Task to carry out: Please rewrite the stretch from the start of the material through the line containing "Looking at the image, I should click on (1476, 76).", swapping "close-button" for "exit-button" and leaving everything else unchanged.

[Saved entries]

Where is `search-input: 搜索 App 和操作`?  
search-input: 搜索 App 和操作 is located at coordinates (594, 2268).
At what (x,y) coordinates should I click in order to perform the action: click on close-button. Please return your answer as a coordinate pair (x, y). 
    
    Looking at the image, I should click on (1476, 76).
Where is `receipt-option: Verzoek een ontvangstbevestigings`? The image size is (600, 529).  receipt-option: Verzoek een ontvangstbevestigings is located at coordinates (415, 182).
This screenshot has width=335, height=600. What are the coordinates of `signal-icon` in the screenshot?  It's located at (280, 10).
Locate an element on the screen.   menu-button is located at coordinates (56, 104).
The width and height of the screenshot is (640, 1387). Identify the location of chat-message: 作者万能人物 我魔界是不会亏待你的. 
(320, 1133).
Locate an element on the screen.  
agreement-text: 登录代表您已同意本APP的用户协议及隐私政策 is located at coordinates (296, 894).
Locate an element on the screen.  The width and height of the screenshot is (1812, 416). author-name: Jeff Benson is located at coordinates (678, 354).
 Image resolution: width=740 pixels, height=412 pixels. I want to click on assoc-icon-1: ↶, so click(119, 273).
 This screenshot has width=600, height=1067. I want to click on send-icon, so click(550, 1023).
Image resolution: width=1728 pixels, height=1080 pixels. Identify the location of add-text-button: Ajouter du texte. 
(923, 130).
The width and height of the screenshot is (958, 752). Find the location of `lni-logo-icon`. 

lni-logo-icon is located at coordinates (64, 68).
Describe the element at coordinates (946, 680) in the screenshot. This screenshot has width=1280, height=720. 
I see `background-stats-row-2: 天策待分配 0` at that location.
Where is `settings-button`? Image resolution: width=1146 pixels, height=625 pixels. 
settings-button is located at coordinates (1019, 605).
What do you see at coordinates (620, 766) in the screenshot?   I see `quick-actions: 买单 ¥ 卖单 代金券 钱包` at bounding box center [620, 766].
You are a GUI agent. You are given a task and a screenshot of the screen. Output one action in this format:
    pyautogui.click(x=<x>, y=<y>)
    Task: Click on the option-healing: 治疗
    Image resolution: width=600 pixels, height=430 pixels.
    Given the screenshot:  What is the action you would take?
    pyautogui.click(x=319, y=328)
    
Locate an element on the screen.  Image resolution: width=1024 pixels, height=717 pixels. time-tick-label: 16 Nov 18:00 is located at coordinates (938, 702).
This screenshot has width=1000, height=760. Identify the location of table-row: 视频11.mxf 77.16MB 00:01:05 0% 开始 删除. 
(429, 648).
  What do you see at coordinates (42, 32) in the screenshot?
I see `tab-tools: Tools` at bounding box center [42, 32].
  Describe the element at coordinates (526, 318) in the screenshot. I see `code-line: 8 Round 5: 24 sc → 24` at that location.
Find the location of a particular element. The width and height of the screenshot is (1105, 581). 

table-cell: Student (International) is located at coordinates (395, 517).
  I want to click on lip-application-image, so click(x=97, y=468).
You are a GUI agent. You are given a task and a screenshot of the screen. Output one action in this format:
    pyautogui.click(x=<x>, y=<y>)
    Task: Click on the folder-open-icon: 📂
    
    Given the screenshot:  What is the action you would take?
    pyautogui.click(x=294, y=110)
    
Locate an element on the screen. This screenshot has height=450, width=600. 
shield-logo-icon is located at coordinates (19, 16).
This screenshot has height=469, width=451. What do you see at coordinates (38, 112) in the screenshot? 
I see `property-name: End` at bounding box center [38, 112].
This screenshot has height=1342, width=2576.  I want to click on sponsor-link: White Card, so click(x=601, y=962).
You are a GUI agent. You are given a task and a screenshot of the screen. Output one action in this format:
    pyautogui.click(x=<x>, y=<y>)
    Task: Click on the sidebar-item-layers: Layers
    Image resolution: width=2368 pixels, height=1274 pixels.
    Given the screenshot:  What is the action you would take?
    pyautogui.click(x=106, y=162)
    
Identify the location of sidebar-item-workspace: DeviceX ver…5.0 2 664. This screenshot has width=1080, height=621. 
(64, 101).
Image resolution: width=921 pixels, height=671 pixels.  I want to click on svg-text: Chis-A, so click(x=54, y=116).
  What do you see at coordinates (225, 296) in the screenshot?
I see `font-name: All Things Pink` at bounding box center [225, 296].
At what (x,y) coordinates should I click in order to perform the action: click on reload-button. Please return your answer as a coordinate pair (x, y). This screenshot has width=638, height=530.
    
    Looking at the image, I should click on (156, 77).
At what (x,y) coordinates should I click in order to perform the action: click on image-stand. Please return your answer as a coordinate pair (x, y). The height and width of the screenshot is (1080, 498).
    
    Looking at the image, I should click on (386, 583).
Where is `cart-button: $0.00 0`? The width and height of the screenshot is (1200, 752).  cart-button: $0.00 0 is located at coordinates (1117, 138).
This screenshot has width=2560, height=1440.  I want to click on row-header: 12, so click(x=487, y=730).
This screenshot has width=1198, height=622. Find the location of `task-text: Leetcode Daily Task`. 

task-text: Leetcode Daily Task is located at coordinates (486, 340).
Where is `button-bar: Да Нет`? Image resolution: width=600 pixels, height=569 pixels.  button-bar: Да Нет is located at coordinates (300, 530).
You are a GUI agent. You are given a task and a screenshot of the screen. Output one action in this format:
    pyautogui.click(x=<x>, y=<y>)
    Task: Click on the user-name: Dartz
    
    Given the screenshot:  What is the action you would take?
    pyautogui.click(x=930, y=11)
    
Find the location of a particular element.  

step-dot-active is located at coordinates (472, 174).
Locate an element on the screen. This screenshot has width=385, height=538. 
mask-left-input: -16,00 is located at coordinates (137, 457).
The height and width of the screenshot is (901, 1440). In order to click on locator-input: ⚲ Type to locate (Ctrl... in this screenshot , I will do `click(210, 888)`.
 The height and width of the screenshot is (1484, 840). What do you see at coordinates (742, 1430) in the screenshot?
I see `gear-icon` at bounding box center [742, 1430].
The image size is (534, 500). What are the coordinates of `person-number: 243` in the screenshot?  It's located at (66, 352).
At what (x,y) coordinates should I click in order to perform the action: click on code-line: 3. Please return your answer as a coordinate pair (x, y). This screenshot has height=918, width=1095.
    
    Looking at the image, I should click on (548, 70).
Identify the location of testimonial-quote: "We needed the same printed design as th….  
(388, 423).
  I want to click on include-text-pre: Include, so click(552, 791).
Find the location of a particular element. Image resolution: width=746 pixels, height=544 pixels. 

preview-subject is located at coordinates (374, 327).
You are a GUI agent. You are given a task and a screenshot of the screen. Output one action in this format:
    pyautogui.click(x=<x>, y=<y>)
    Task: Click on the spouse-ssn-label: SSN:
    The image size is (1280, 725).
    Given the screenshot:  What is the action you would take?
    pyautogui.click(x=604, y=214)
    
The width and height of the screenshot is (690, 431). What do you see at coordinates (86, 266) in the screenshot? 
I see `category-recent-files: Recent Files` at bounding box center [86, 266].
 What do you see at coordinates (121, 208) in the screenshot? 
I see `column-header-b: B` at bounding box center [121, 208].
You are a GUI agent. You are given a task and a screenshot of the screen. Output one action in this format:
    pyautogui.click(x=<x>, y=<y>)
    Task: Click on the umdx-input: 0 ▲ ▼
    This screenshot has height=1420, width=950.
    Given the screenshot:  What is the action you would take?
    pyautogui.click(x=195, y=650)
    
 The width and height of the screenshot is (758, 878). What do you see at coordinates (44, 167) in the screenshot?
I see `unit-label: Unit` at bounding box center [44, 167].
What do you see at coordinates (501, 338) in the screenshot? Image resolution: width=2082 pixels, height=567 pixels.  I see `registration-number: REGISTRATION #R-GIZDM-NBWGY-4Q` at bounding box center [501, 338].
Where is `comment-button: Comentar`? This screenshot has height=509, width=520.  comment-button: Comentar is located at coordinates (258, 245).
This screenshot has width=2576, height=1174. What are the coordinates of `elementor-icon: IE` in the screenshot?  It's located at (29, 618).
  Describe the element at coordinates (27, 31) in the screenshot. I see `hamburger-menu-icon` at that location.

Solution:
Where is `search-input: 搜索 App 和操作`?  
search-input: 搜索 App 和操作 is located at coordinates (594, 2268).
At what (x,y) coordinates should I click in order to perform the action: click on exit-button. Please return your answer as a coordinate pair (x, y). 
    
    Looking at the image, I should click on (1476, 76).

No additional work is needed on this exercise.